Functionalism and the Nuclear Ideal
Functional Theory of Nuclear Families
•Functionalists believe that for any society to survive, its members must cooperate economically.
(Meaning women perform domestic work while men perform labor works (superior strength).
They must “invest” their time and effort to have a baby in which they can nurture and pass on
the way of the group, so the baby will grow up to be a productive individual).
•Functionalists argued that the nuclear family is ideally suited for regulated sexual activity,
economic cooperation, reproduction, socialization, and emotional support.
•George Murdock states that the nuclear family is based on marriage. (a socially approved,
presumably long-term, sexual and economic union between a man and a woman).
Other Family Forms
•Monogamy: a form of marriage in which an individual has only one spouse at any time.
•Serial Monogamy: multiple marriages one after another.
•Polygamy: expands the nuclear family “horizontally” by adding one or more spouses (usually
women) to the household.
•Extended family: expands the nuclear family “vertically” by adding another generation – one or
more of the spouses' parents – to the household.

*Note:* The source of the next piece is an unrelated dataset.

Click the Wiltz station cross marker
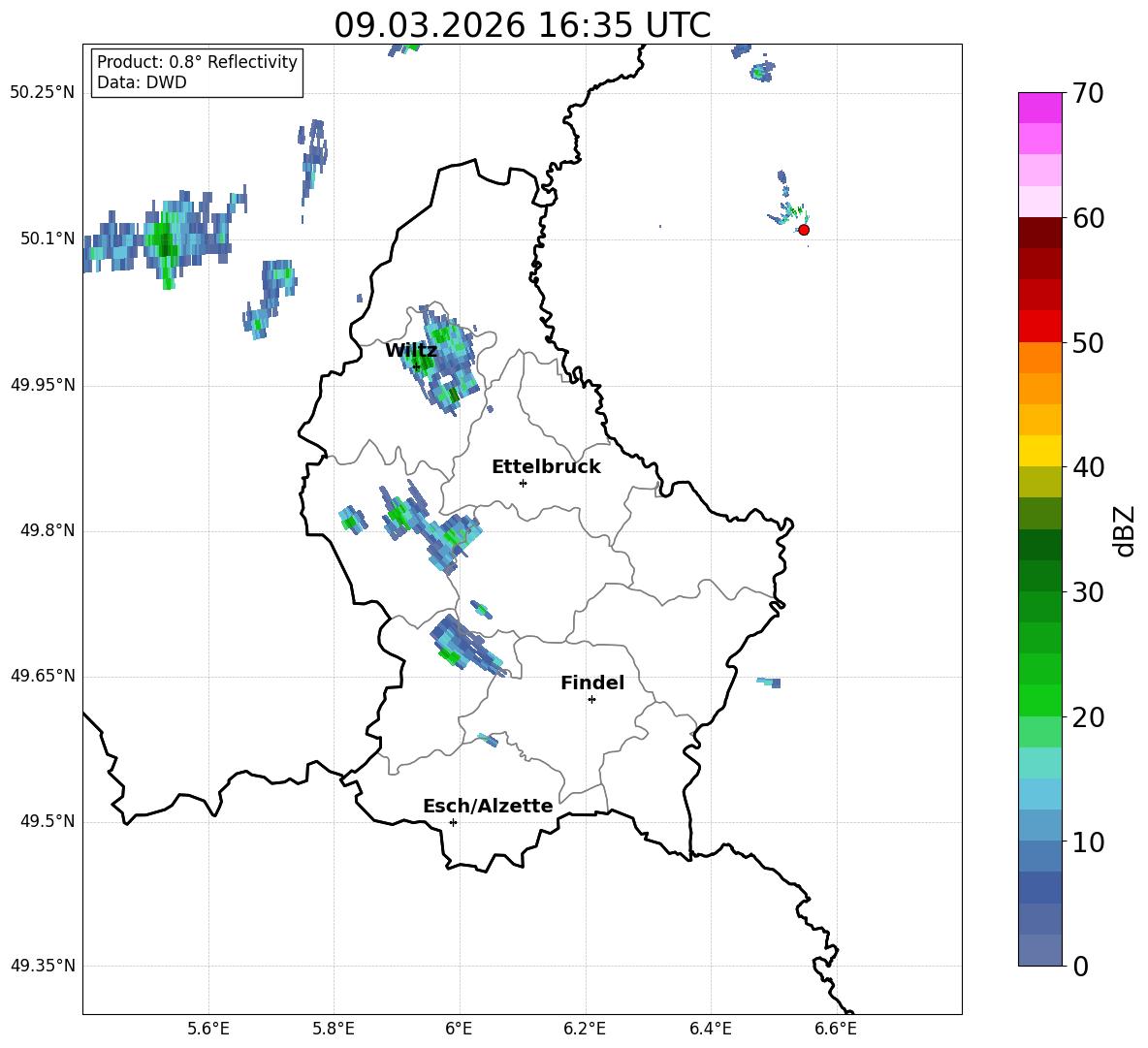 click(416, 366)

•In foraging societies, people subsist by hunting animals and gathering wild edible plants. They
are a nomadic groups of 100 or few people. Men hunt and women gather, and also do most of
the child care.
•However, some forager men often tend babies and children, and gather when the hunt is
unsuccessful, and some forager women hunt.
•In foraging societies, children are considered an investment in the future.
•Life is highly cooperative, and relations between the sexes are quiet egalitarian (equal).
The Canadian Middle Class in the 1950s
•Socialization and emotional functions of the family are now most important.
•In urbanized homes, women still mostly worked at home, and the husband was the money
maker. Children enjoyed leisure time to engage in fun activities.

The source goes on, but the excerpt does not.